Julianne Moore’s frontrunner status at the Academy Awards will surprise no one who has seen Still Alice, a rather surprisingly effective film that is more than a simple sum of its acting parts. 

Newly turned 50, Alice Howland (Moore) is starting to lose her memory. First it is little things like words, but to a distinguished professor of linguistics, words are life. Then it is more, like her daughter’s name. 

Still Alice, based on Lisa Genova’s novel and brought to the screen by the writing-directing duo of Richard Glatzer and Wash Westmoreland (Quinceañera), could have had the emotional heft of a Lifetime Movie. Instead, Moore’s expectedly sincere, award-bait performance, plus a serious turn from Alec Baldwin and a reminder Kristen Stewart is much more than Bella Swan, elevate this film to a level of emotion not typically seen on basic cable. 

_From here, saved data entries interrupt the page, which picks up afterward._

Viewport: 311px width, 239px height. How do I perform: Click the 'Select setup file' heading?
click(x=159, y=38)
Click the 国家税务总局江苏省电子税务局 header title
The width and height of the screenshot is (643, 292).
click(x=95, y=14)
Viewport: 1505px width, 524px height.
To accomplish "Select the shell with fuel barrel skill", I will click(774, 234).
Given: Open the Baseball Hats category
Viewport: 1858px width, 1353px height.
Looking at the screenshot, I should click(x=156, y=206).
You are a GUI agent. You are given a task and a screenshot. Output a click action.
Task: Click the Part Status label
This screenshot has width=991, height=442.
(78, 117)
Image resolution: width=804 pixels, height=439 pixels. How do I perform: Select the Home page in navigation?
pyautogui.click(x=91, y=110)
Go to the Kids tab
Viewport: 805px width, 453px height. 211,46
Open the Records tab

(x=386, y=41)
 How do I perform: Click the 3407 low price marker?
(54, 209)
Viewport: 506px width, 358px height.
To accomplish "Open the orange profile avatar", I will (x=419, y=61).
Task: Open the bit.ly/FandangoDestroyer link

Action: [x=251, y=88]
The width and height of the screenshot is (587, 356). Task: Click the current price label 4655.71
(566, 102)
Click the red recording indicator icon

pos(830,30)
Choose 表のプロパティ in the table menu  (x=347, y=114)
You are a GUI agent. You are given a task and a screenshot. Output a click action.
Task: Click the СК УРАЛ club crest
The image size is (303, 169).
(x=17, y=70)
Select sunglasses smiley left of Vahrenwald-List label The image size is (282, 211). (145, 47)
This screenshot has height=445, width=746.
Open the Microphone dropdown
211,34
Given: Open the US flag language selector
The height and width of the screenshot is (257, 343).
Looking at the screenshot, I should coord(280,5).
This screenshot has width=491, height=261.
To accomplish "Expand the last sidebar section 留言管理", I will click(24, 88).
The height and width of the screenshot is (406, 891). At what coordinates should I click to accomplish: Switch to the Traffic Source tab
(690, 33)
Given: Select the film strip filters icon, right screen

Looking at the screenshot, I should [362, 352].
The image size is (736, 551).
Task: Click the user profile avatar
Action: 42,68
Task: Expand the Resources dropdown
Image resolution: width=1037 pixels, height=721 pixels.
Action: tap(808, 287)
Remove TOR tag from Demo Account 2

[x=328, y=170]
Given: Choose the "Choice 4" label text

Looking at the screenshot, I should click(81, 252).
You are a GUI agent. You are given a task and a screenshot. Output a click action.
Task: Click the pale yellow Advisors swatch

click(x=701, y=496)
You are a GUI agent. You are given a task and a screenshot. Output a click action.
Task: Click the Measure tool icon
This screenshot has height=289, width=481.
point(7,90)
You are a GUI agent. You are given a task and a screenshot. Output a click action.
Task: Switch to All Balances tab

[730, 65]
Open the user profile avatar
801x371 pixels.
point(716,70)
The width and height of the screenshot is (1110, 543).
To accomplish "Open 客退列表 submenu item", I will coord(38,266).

Tears are likely, as is empathy, a much harder emotion to evoke cinematically than sympathy. Trying not to imagine oneself in this devastatingly realistic situation is near impossible. Movies about diseases are a dime a dozen, but unlike, say, 50/50, the diagnosis in Still Alice does not provide the remote chance of a happy ending or a hope of remission. One knows the outcome going in, and such foreknowledge makes Alice an even more meaningful, tougher film to watch.